THE PROBLEM: Reproduce the entries below exactly, but leave the pictures out.

□ □ □ □ □ □ □

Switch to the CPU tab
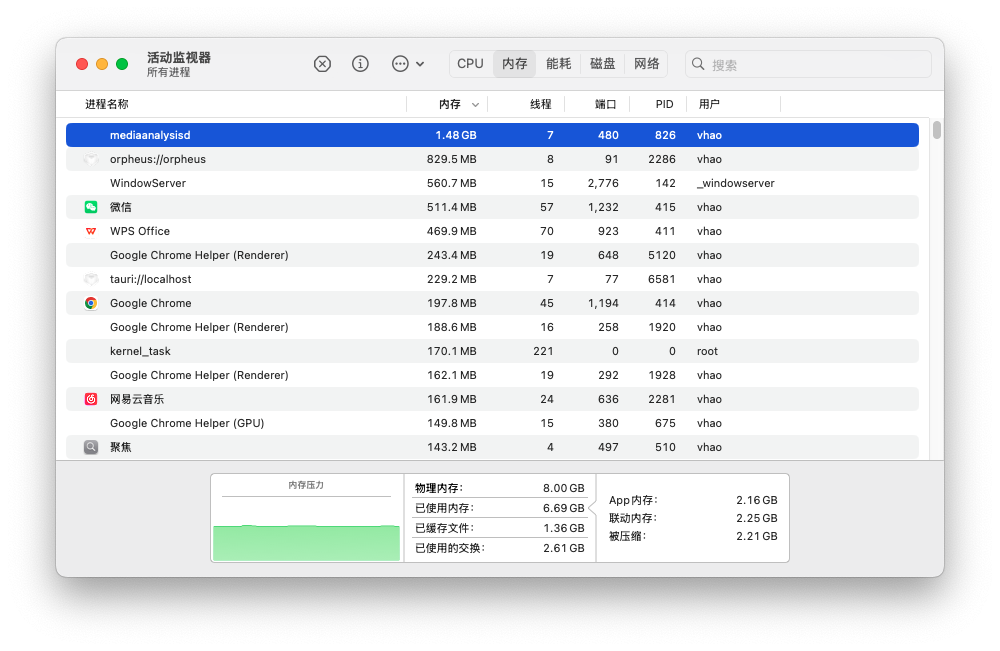1000x651 pixels. [470, 64]
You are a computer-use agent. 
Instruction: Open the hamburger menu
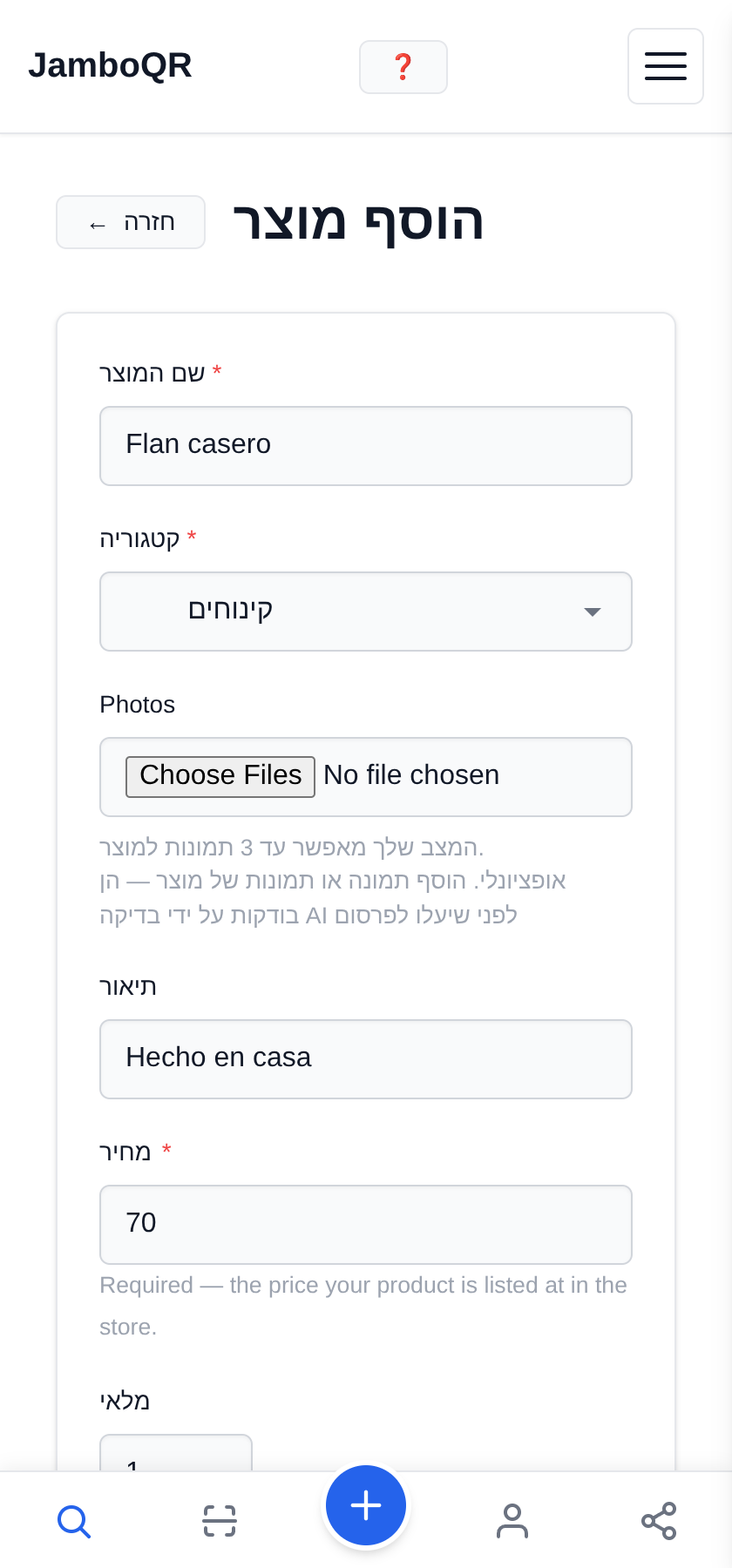666,66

□ □ □ □ □ □ □

RESULT FOR THIS EXERCISE:
Switch to the CPU tab
1000x651 pixels. [470, 64]
You are a computer-use agent. 
Instruction: Open the hamburger menu
666,66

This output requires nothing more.